Empirical Proof Sun Driving Climate (Scafetta 2023)
On June 14, 2023 Nicola Scafetta published at Science Direct Empirical assessment of the role of the Sun in climate change using balanced multi-proxy solar records. Excerpts in italics with my bolds with exhibits from the study.
By design, climate models exclude solar forcing of earth’s climate,
and perform poorly without it.
Scafetta (2023) Highlights
• The role of the Sun in climate change is hotly debated with diverse models.
• The Earth’s climate is likely influenced by the Sun through a variety of physical mechanisms.
• Balanced multi-proxy solar records were created and their climate effect assessed.
• Factors other than direct TSI forcing account for around 80% of the solar influence on the climate.

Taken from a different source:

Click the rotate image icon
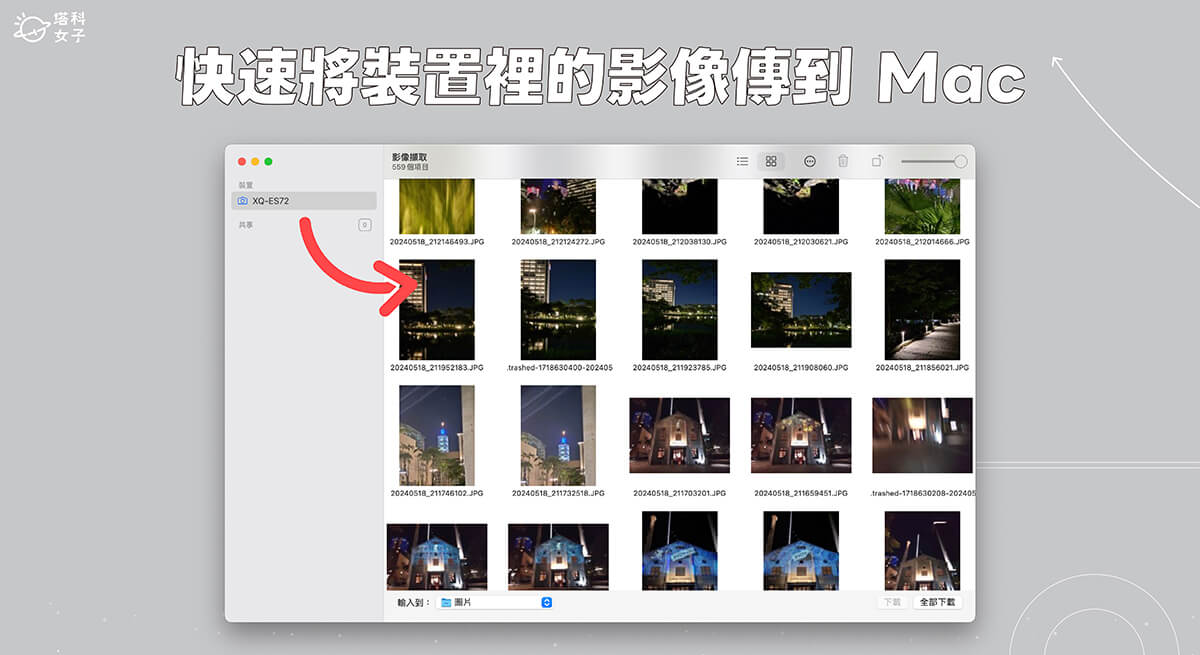This screenshot has height=655, width=1200. [x=877, y=161]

• Important solar-climate mechanisms must be investigated before developing reliable GCMs.
Abstract
The role of the Sun in climate change is hotly debated. Some studies suggest its impact is significant, while others suggest it is minimal. The Intergovernmental Panel on Climate Change (IPCC) supports the latter view and suggests that nearly 100% of the observed surface warming from 1850–1900 to 2020 is due to anthropogenic emissions.

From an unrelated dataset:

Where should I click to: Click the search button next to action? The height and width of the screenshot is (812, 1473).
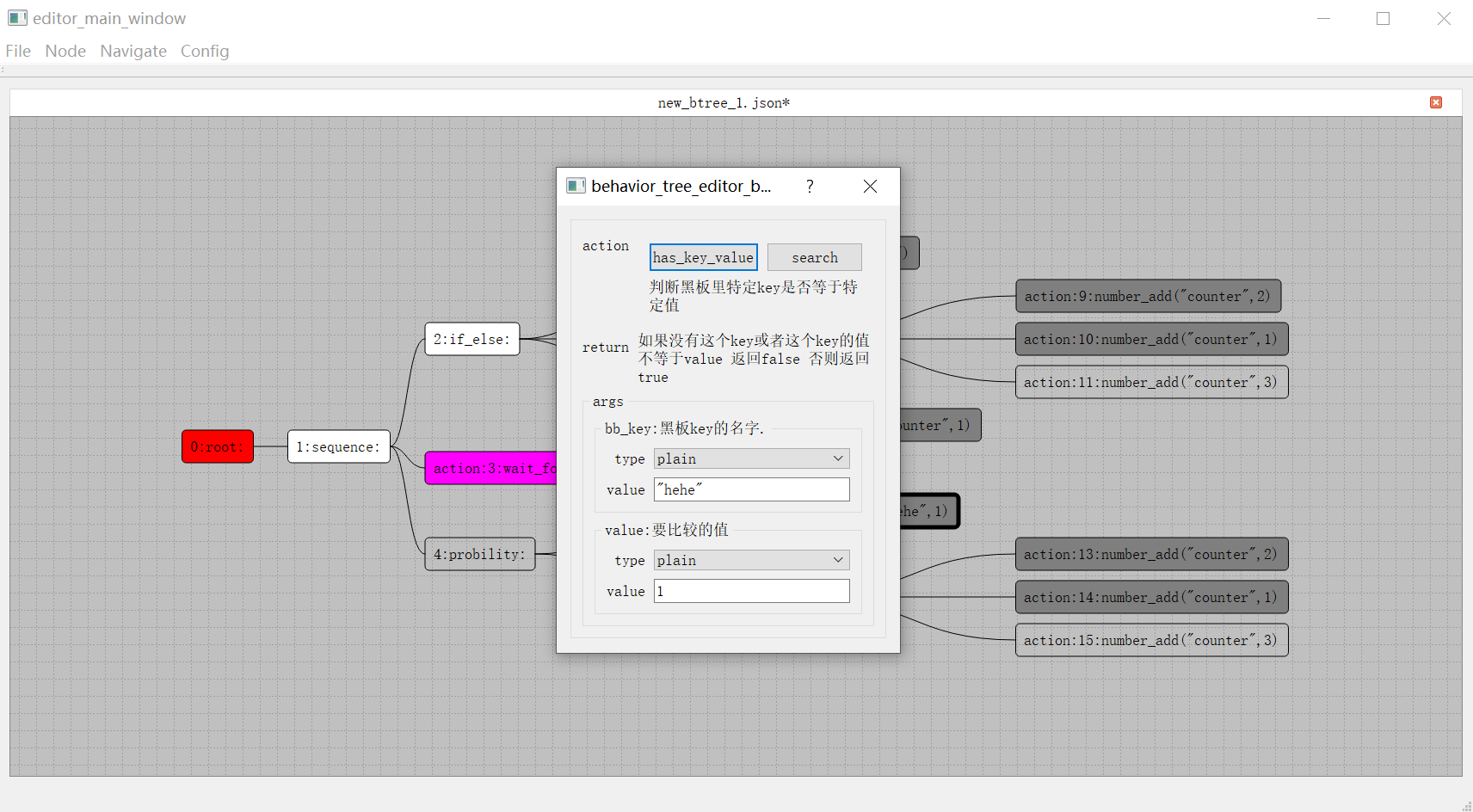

However, the IPCC’s conclusions are based solely on computer simulations made with global climate models (GCMs) forced with a total solar irradiance (TSI) record showing a low multi-decadal and secular variability. The same models also assume that the Sun affects the climate system only through radiative forcing – such as TSI – even though the climate could also be affected by other solar processes.
In this paper I propose three “balanced” multi-proxy models of total solar activity (TSA) that consider all main solar proxies proposed in scientific literature. Their optimal signature on global and sea surface temperature records is assessed together with those produced by the anthropogenic and volcanic radiative forcing functions adopted by the CMIP6 GCMs. This is done by using a basic energy balance model calibrated with a differential multi-linear regression methodology, which allows the climate system to respond to the solar input differently than to radiative forcings alone, and to evaluate the climate’s characteristic time-response as well.

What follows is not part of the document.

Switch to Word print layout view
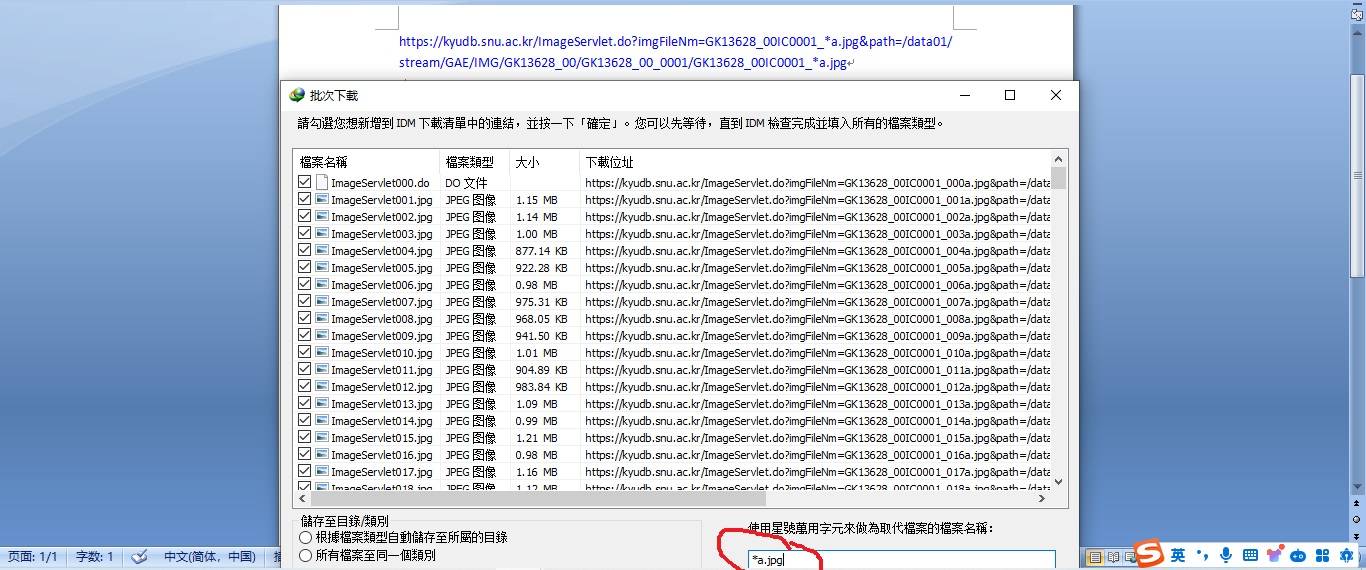The width and height of the screenshot is (1366, 570). (1096, 557)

The proposed methodology reproduces the results of the CMIP6 GCMs when their original forcing functions are applied under similar physical conditions, indicating that, in such a scenario, the likely range of the equilibrium climate sensitivity (ECS) could be 1.4 °C to 2.8 °C, with a mean of 2.1 °C (using the HadCRUT5 temperature record), which is compatible with the low-ECS CMIP6 GCM group.
However, if the proposed solar records are used as TSA proxies and the climatic sensitivity to them is allowed to differ from the climatic sensitivity to radiative forcings, a much greater solar impact on climate change is found, along with a significantly reduced radiative effect. In this case, the ECS is found to be 0.9-1.8 °C, with a mean of around 1.3 °C. Lower ECS ranges (up to 20%) are found using HadSST4, HadCRUT4, and HadSST3.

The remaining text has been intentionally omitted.